» Task item:
The answer must be the lines from the one that holds "Where should I" through the final line of the data, copied exactly, with no pictures.
Given records below:
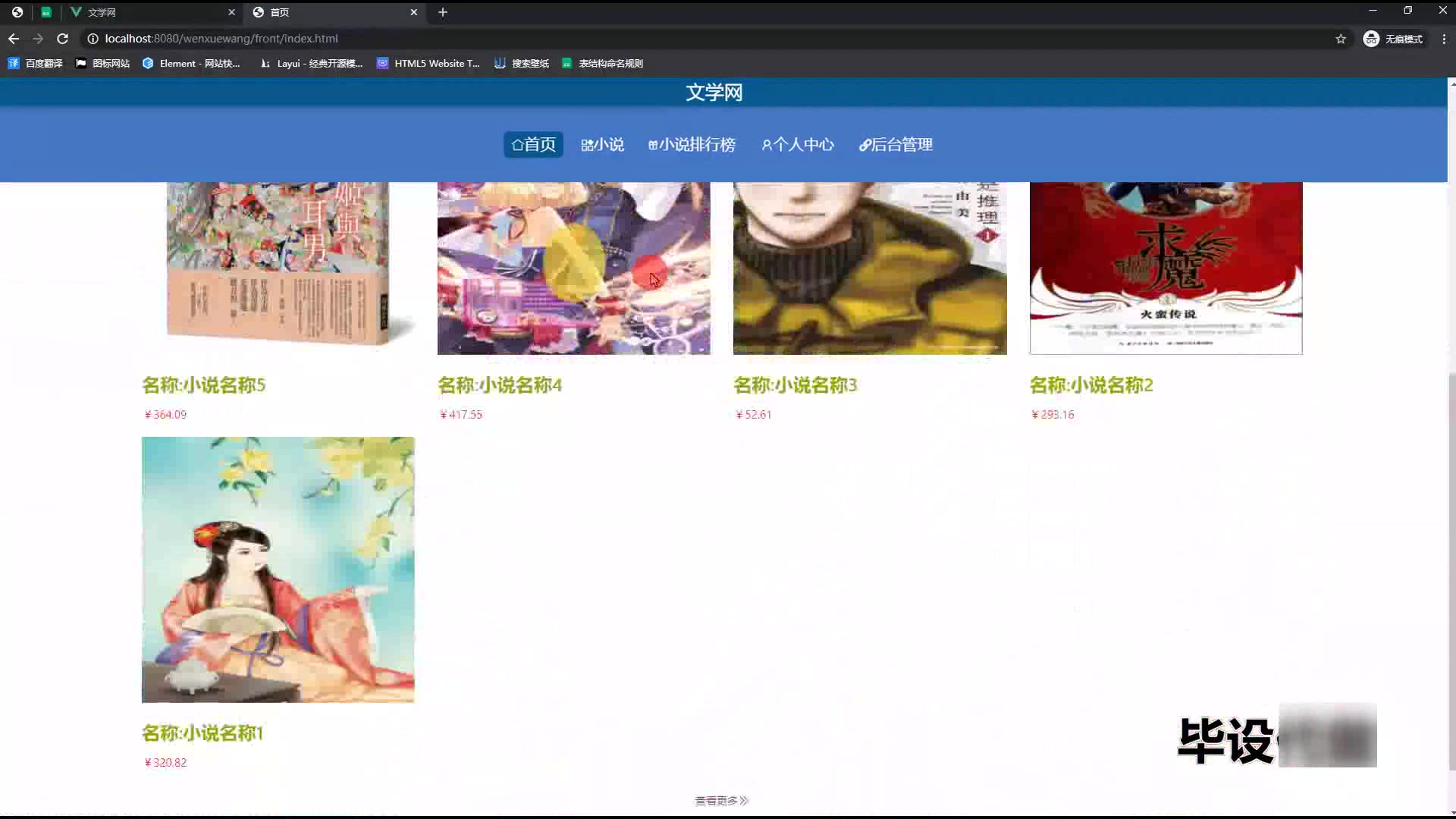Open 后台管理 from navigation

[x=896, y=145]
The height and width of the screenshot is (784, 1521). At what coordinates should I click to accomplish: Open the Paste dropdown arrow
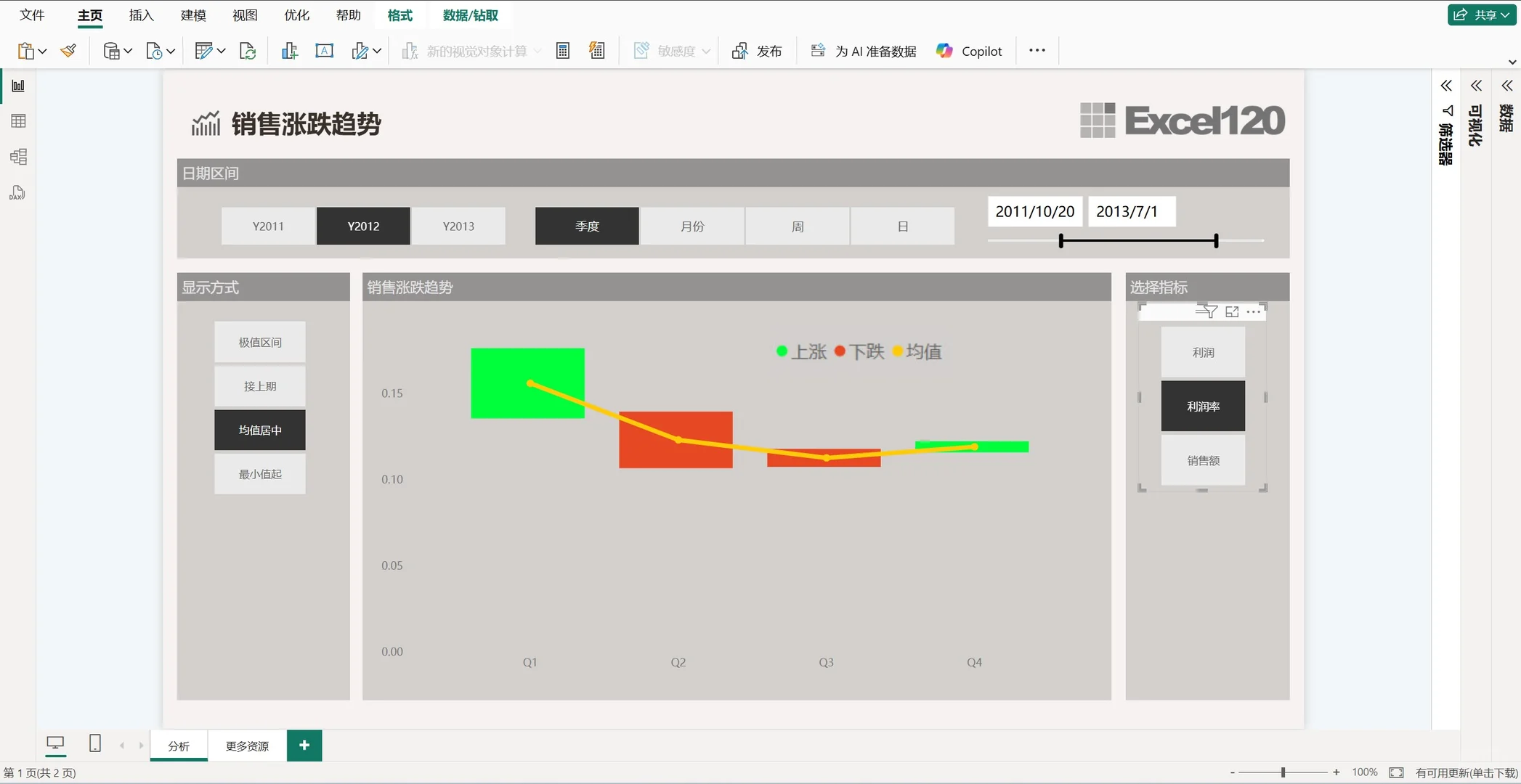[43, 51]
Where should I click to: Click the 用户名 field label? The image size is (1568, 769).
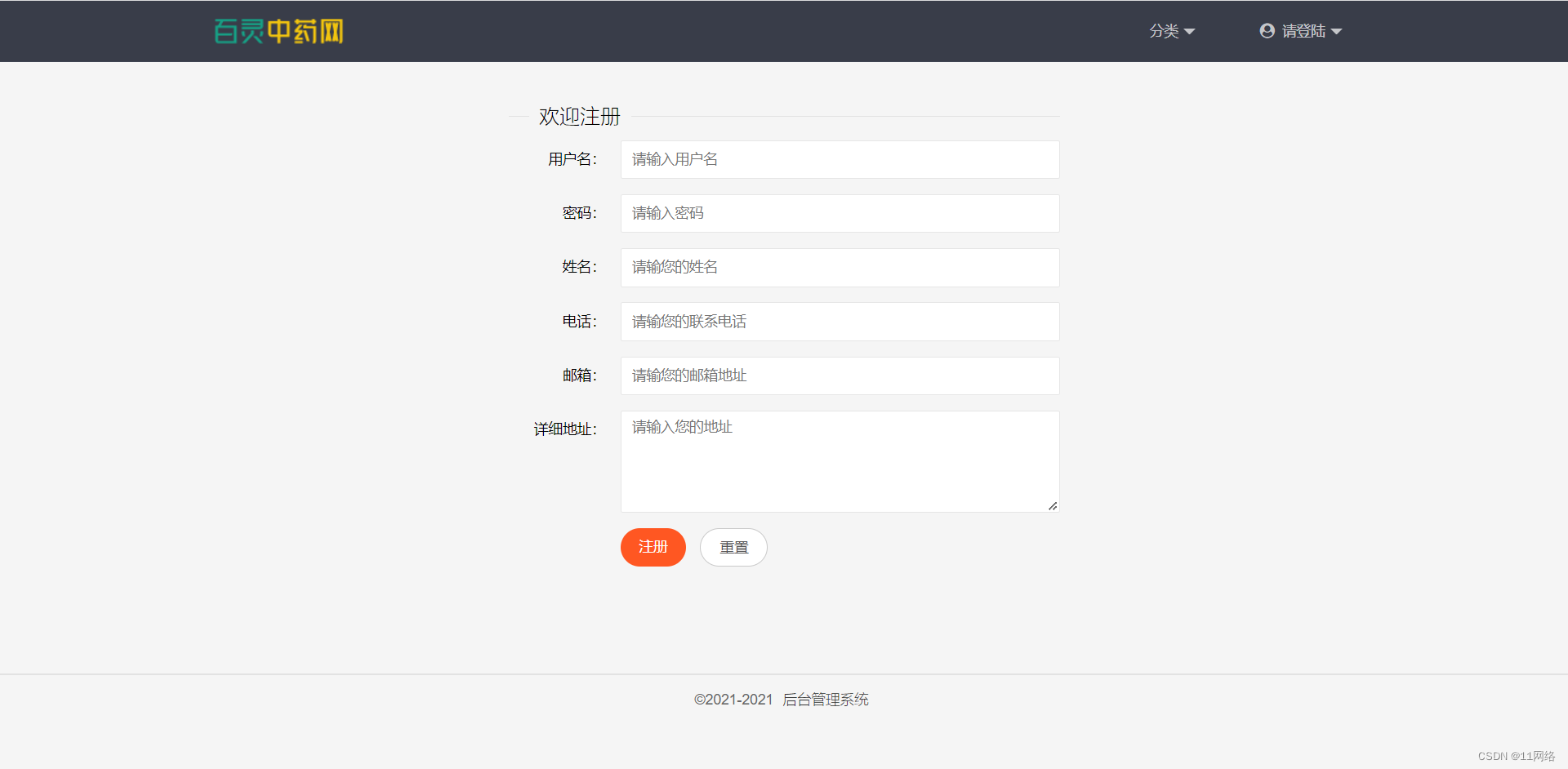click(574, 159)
End of Given records.
» Answer to the exercise:
Where should I click to: Click the 用户名 field label? The image size is (1568, 769).
click(574, 159)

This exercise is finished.